Opdracht A =
Citeer uit het tekstfragment over de Duitse les het stuk van "Het verhaal beschrijft" tot en met "mich sehr darauf...".
Opdracht B =
Herschrijf alsjeblieft de alinea uit het tekstfragment die begint met "De les behandelt belangrijke werkwoorden" als een korte opsomming met de belangrijkste feiten.

Tekstfragment =

-----

Woorden en uitdrukkingen om te onthouden

  • der Ausflug - de uitstap
  • die Elefanten, die Affen, die Pinguine - respectievelijk olifanten, apen, pinguïns
  • die Landschaft - het landschap
  • der Picknickkorb - de picknickmand
  • natürlich gestaltet - natuurlijk ingericht
  • der Tierpark - het dierenpark

Werkwoordvervoegingen en zinsstructuren

De les behandelt belangrijke werkwoorden zoals unternehmen (ondernemen), freuen (zich verheugen), möchten (willen) en werden (zullen). Je oefent verschillende tijden, vooral Präsens (tegenwoordige tijd) en Perfekt (voltooide tijd). Een voorbeeld is:

Jeden Samstag unternehmen wir einen Ausflug in den Zoo.

De werkwoordsvervoegingen zijn duidelijk weergegeven, bijvoorbeeld:

  • ich unternehme
  • du unternimmst
  • er/sie/es unternimmt
  • wir unternehmen
  • ihr unternehmt
  • sie/Sie unternehmen

Kort verhaal: Familienausflug in den Zoo

Het verhaal beschrijft een familie die op zaterdag een uitstap naar de dierentuin maakt. Het maakt gebruik van veelvoorkomende werkwoorden en tijdsvormen en dient als voorbeeld om taalgebruik in context te begrijpen en te oefenen:

Am Samstag unternehmen meine Frau, meine Kinder und ich einen Ausflug in den Zoo. Wir haben diesen Ausflug letztes Jahr nicht unternommen, deshalb freue ich mich sehr darauf...

-----

Gegevensfragment =
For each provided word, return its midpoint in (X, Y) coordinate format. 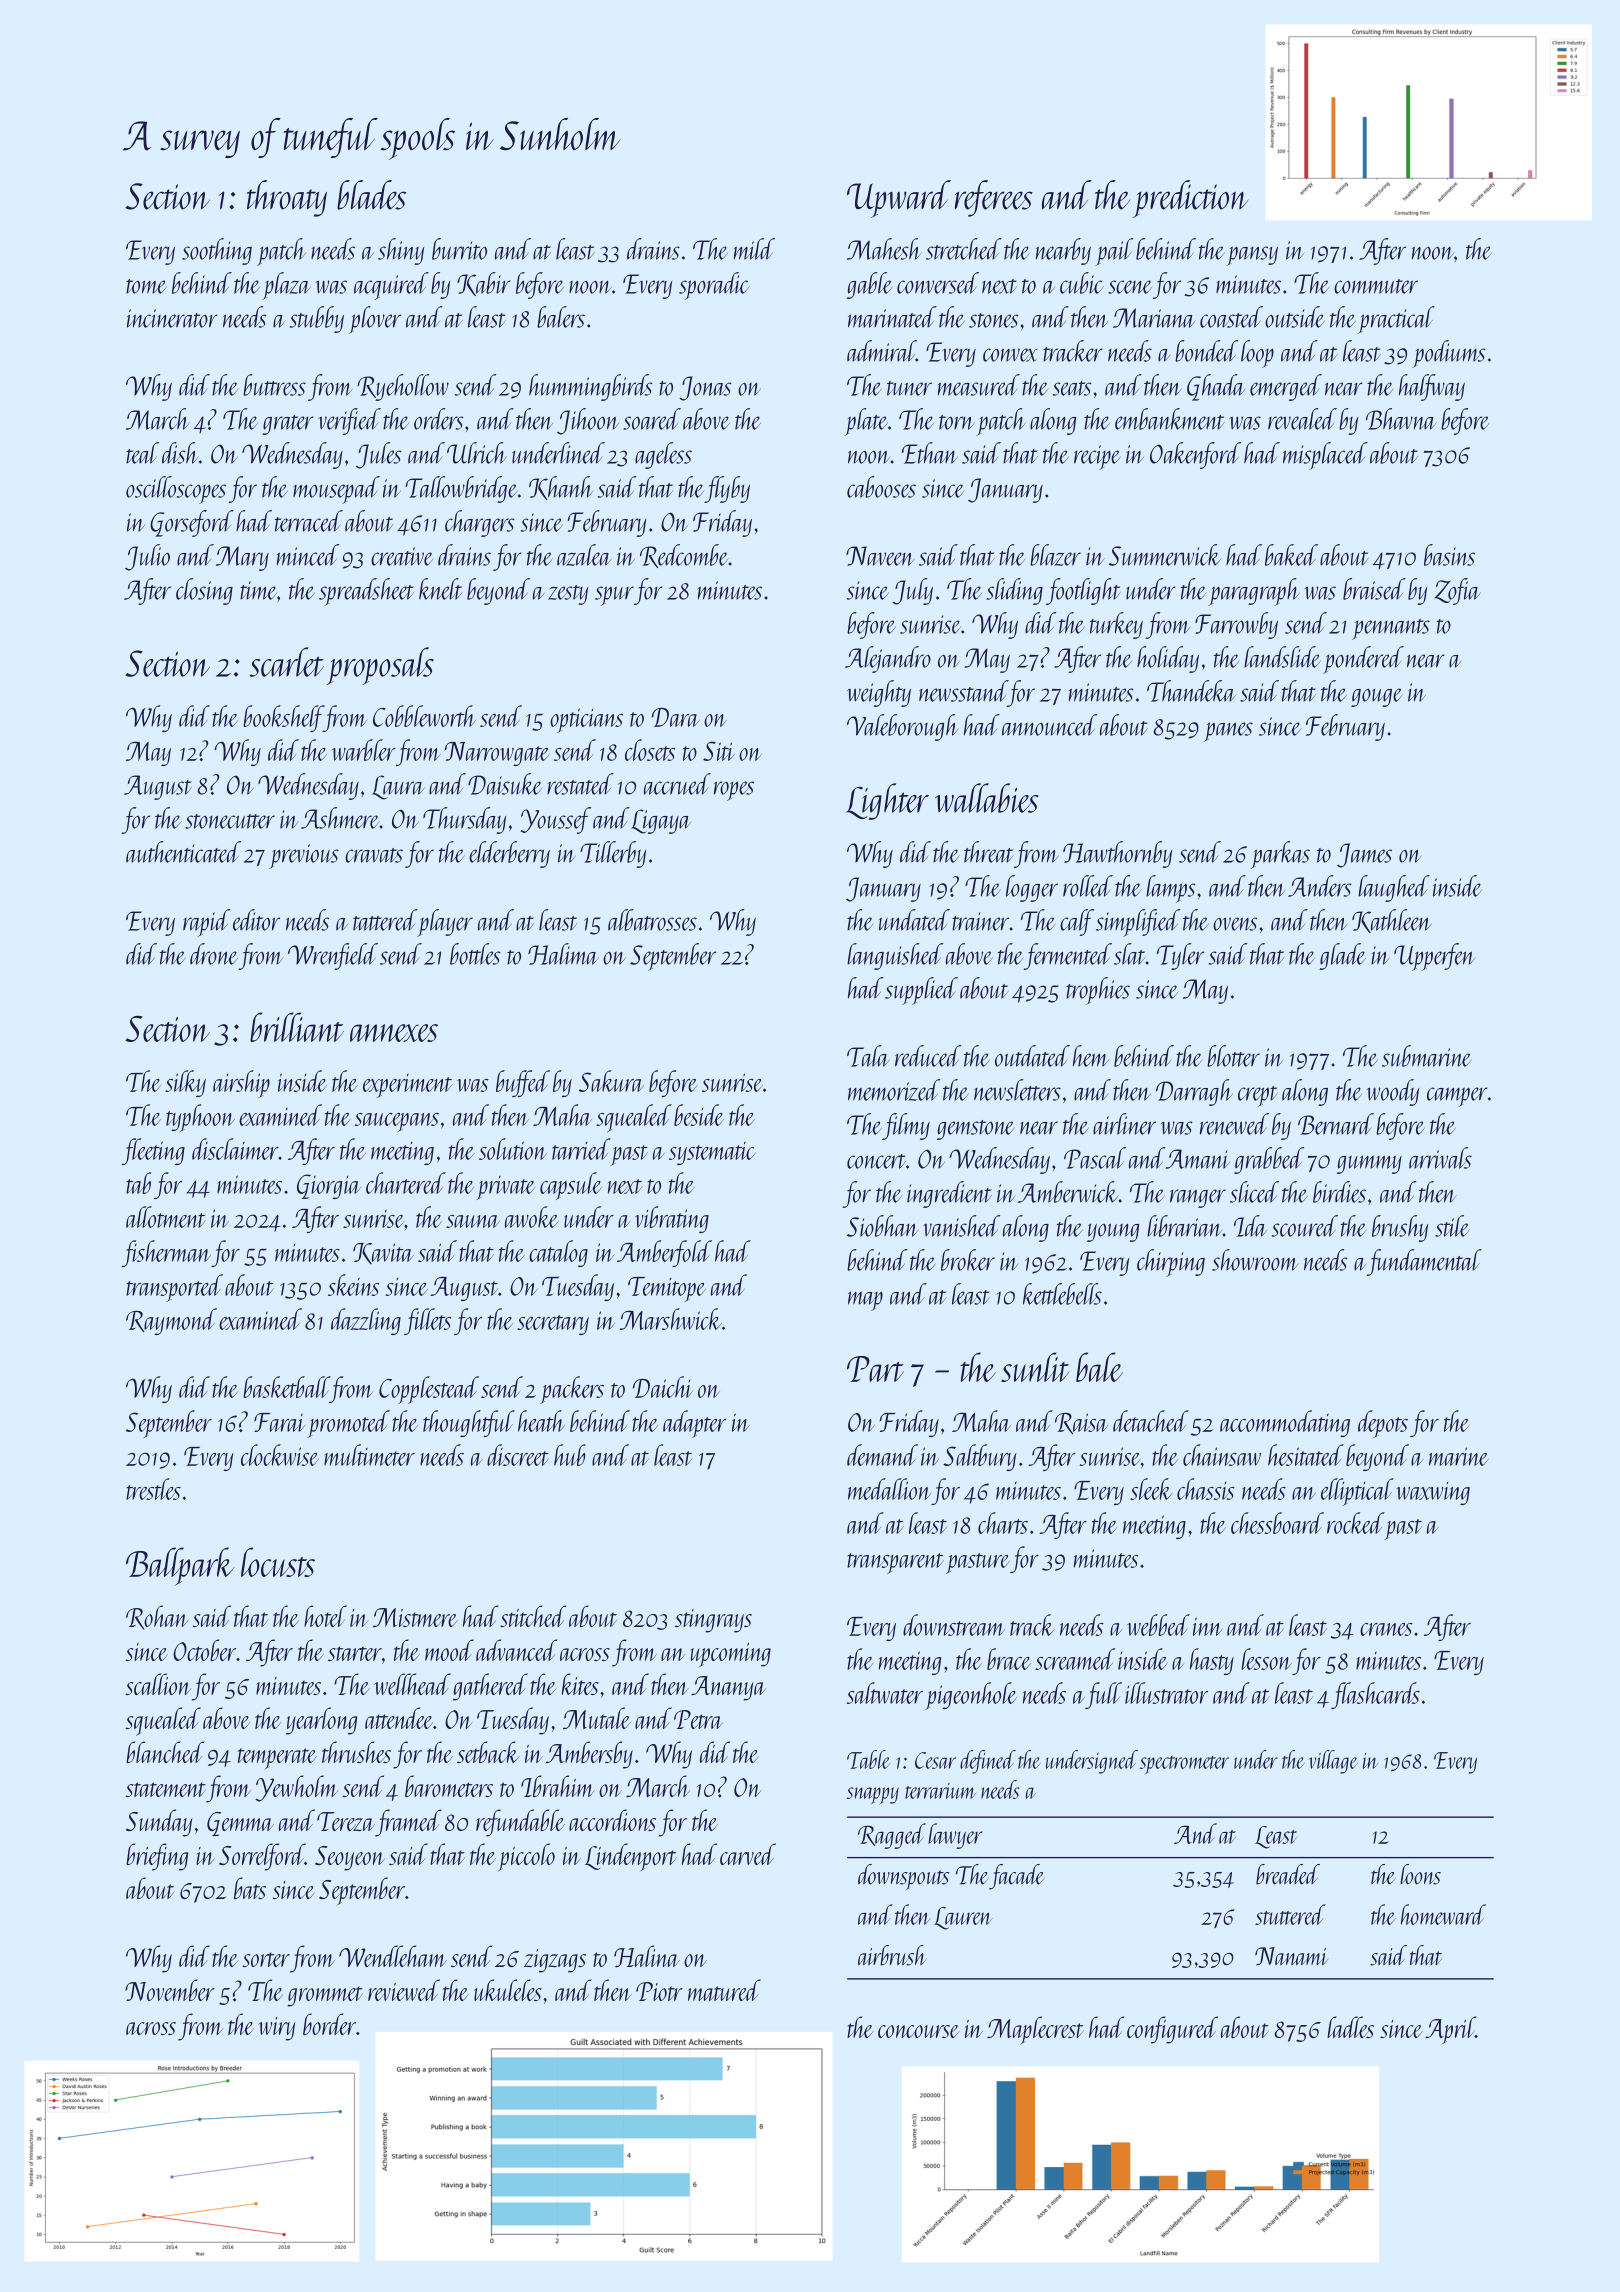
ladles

-----

Verwacht antwoord A =
Het verhaal beschrijft een familie die op zaterdag een uitstap naar de dierentuin maakt. Het maakt gebruik van veelvoorkomende werkwoorden en tijdsvormen en dient als voorbeeld om taalgebruik in context te begrijpen en te oefenen:

Am Samstag unternehmen meine Frau, meine Kinder und ich einen Ausflug in den Zoo. Wir haben diesen Ausflug letztes Jahr nicht unternommen, deshalb freue ich mich sehr darauf...

Verwacht antwoord B =
- Belangrijke werkwoorden: unternehmen (ondernemen), freuen (zich verheugen), möchten (willen) en werden (zullen)
- Geoefende tijden: vooral Präsens (tegenwoordige tijd) en Perfekt (voltooide tijd)